Seeing John Smith’s Hotel Diaries again was the highlight of my night at the Independent fair. They’re short – 6 to 16 minute – single-take videos shot by Smith on his travels, accompanied by rambling narration that typically manages to cover both international politics and the contents of the minibar. The incidental details and accounts of his day serve to particularize and humanize the mass media nightly news, but do so as a spectator rather than a victim. Smith has some wonderful insights, and that, combined with his sense of humor, gives the works a natural appeal. If you like these, be aware that The Girl Chewing Gum (1976), a classic work of Smith’s, is in P.S.1’s “The Talent Show” through April 4th; if you haven’t seen it, you should (it’s also online). So what else? Three more works that stood out:
This collage might more properly be called an anti-collage: it’s huge, for one thing, and the content collage is meant to deconstruct and unveil is instead wholly subjugated to the formal will of, well, a bunch of swooshy gestures. They looked to have been formed by removing the top layers of newspaper-on-newspaper, and the resulting tears had a wonderfully visceral texture. It should be noted that Gambaroff has mostly worked with paintings until recently – though less as a painter per se than as someone in need of a common language. In a statement last year, Gambaroff said, “The actual question that I want to get at is not located in painting materially; it lies outside of it and painting is just a good way, because it's such a prominent and nearly banal form of art.” If I have one reservation about this work, it’s that collage isn’t contested enough as a medium to sustain the sort of conceptual dissection Gambaroff seems to intend for it. For the moment, at least, all’s well.

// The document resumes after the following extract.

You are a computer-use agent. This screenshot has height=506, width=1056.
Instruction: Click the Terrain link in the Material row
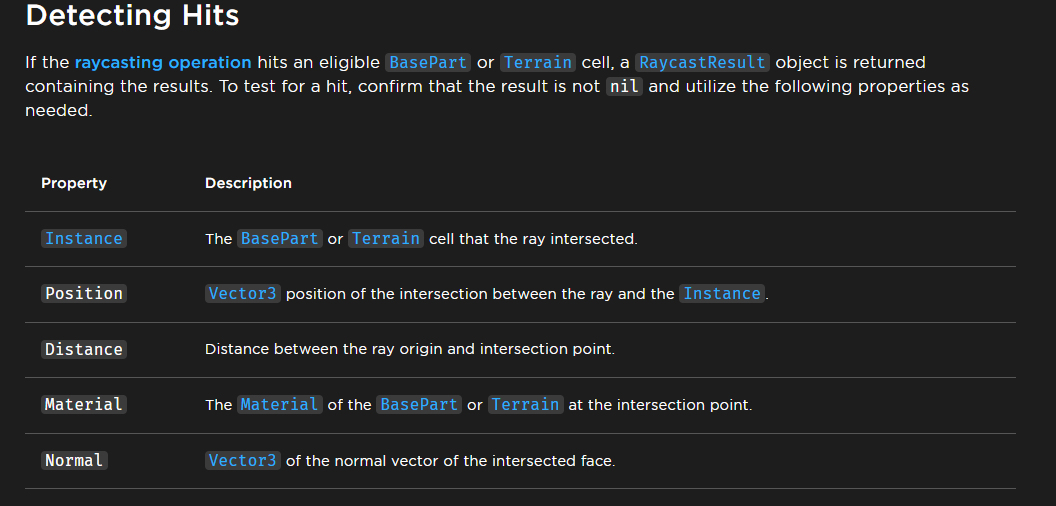[526, 405]
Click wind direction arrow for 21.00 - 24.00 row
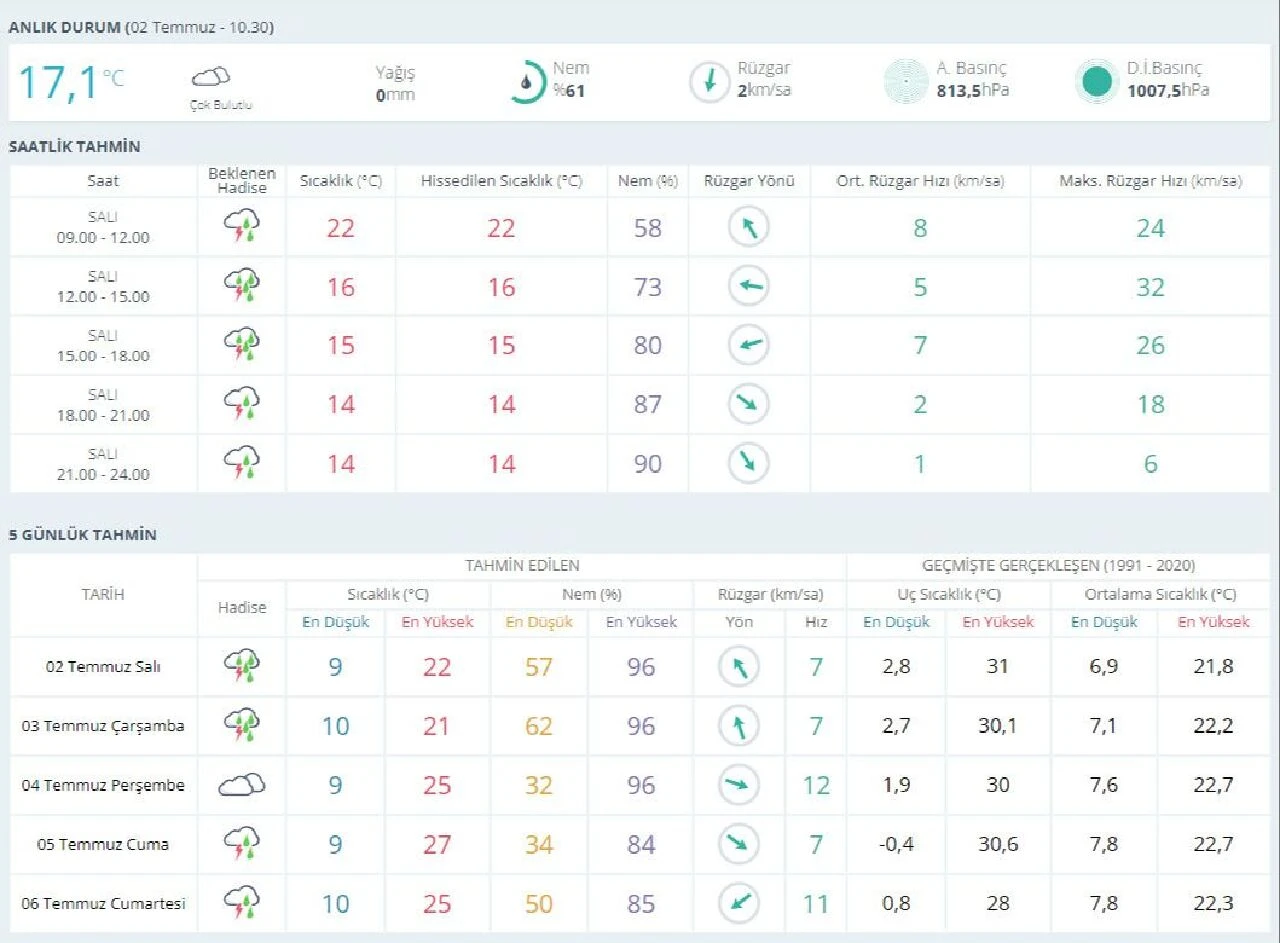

I wasn’t familiar with Maximilian Zentz Zlomovitz, but this little mixed-media piece caught my eye. The combination of digital print/aluminum mesh/spraypaint puts it in some danger of looking too much like contemporary art, perhaps, but I enjoy the play between internal violence and external order – which is to say, its edges are really square but I have faith that Zlomovitz knows it.
I didn’t catch the name of this artist (can anyone lend a hand?), but this series of understated paintings of mundane subjects (garlic, a fishing rod) on plain canvas has been growing on me. I’m pretty sure I would hate the same content on a white canvas, and I like that I don’t know why.